Un día se encuentra con el Chino, un joven que estudia música. Ahí comienza una aventura frenética, peligrosa, violenta, decadente, por supuesto. Aparecen las armas, las drogas, el alcohol hasta el vómito, los muertos. La prosa de Bisama, desde el inicio, es así: frenética, violenta, nauseabunda. Frases cortas. Párrafos de una sola palabra. Ideas superpuestas. Dejando “lagunas” por todos lados. “No me acuerdo del nombre” o no se acuerda de otras cosas y tampoco parece importar. “La laguna está llena de peces negros” y los peces no tienen nombre… Se vive sin vivir, sin que las cosas tengan un significado o un fin. Suceden como pueden no suceder. Sin embargo, ahí radica la fuerza de Bisama.

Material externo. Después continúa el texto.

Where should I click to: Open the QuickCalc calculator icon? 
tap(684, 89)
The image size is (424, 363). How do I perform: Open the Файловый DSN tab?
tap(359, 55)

Esta novela, cinematográfica en su estilo, retrata la generación perdida del Chile de la postdictadura. “Perdí el camino. Me perdí”. Y se pierden con él las utopías de generaciones enteras de jóvenes que, a pesar de todo, siguen viviendo con el miedo, con el hambre, en ciudades sucias y oscuras, fragmentadas. Las luces de neón no impiden que los rostros se muevan en penumbras y les sea imposible abandonar los laberintos de una historia condenada a la profundidad de una laguna turbia, fantasmal, a un “murmullo suspendido en la nada”. Bisama se consagra entre los mejores narradores chilenos contemporáneos.
Honestidad conmovedora
En «Estampas de niña», de Camila Couve (1963), también hay algo del no querer ver lo que pasa alrededor, de la memoria fragmentada. En este caso, con mayor razón, tratándose de los recuerdos que evoca una niña. Son casi setenta las imágenes, momentos de la vida junto a sus padres, basados, claro está, en su propia vida. Ella es la hija de Adolfo Couve y ya este dato despierta la curiosidad en lectores que admiran la obra del fallecido escritor y pintor. Se deduce, de esta lectura, que la vida de la hija de Couve y de su esposa (también artista) no fue fácil. La vida es vulnerable, incierta, está llena de secretos, de violencia callada, reprimida las más de las veces. Pero, de todos modos, aparecen los golpes más fuertes, como el quiebre matrimonial y el golpe de Estado que, dentro del núcleo familiar, se vive como la pérdida de otro órgano de contención. La escritura de Camila Couve es sencilla, simple, pero, conmueve la honestidad y la mirada, muchas veces, desde abajo, asustada. Los relatos de los niños casi siempre tienen algo de dulce y de agraz.